#### Activity:
Below this line is the material. Write out only its lines from the one containing "Training [button] (525, 47)" through the one containing "24 (85, 2214)", both kept, exactly.

#### Supplied material:
------------------------------------------------------------

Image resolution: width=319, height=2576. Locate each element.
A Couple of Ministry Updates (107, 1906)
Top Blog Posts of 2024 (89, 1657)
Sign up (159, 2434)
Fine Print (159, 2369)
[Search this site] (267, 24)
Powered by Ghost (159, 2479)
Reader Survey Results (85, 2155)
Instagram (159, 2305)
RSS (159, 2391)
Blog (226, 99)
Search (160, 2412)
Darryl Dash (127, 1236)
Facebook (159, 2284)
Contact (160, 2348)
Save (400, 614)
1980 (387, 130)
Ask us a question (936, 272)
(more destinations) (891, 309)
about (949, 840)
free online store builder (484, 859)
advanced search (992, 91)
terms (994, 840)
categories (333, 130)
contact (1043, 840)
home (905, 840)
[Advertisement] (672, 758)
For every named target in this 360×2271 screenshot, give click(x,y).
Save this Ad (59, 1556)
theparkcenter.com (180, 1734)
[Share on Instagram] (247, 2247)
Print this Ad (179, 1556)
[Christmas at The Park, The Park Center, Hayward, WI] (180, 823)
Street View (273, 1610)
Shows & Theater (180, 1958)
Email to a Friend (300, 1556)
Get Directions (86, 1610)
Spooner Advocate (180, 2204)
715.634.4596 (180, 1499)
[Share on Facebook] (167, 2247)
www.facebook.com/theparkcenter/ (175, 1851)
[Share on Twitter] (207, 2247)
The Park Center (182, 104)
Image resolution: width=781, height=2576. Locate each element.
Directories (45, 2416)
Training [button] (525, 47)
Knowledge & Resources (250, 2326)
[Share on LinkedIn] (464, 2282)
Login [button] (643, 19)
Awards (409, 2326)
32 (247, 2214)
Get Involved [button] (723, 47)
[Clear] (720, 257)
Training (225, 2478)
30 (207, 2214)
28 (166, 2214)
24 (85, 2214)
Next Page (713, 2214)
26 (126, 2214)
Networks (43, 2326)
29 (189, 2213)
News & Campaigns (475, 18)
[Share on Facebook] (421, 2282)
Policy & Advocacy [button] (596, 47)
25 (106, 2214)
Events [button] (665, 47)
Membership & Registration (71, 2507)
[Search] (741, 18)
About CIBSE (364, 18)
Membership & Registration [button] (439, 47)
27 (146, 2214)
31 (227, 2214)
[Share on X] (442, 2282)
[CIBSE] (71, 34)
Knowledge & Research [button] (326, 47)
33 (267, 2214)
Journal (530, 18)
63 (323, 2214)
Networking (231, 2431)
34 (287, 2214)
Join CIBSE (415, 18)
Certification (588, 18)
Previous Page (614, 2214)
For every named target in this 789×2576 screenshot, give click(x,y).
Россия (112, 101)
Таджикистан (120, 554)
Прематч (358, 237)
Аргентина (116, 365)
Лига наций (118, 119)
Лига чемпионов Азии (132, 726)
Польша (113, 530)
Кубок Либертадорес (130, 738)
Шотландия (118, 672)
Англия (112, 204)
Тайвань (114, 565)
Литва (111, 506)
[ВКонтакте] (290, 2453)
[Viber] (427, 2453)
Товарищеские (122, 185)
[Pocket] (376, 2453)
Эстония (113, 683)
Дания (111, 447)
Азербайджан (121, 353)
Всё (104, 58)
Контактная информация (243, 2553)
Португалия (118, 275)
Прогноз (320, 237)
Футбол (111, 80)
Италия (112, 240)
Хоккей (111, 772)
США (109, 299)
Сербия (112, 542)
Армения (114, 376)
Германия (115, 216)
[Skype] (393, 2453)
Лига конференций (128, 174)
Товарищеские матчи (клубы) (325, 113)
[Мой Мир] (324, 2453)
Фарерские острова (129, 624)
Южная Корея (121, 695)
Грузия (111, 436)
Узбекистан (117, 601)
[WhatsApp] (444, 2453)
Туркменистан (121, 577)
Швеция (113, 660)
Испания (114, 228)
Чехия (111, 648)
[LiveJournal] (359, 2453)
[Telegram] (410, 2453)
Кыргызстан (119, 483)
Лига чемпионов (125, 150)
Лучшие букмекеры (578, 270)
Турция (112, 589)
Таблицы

------------------------------------------------------------

#### Exercise output:
Training [button] (525, 47)
Knowledge & Resources (250, 2326)
[Share on LinkedIn] (464, 2282)
Login [button] (643, 19)
Awards (409, 2326)
32 (247, 2214)
Get Involved [button] (723, 47)
[Clear] (720, 257)
Training (225, 2478)
30 (207, 2214)
28 (166, 2214)
24 (85, 2214)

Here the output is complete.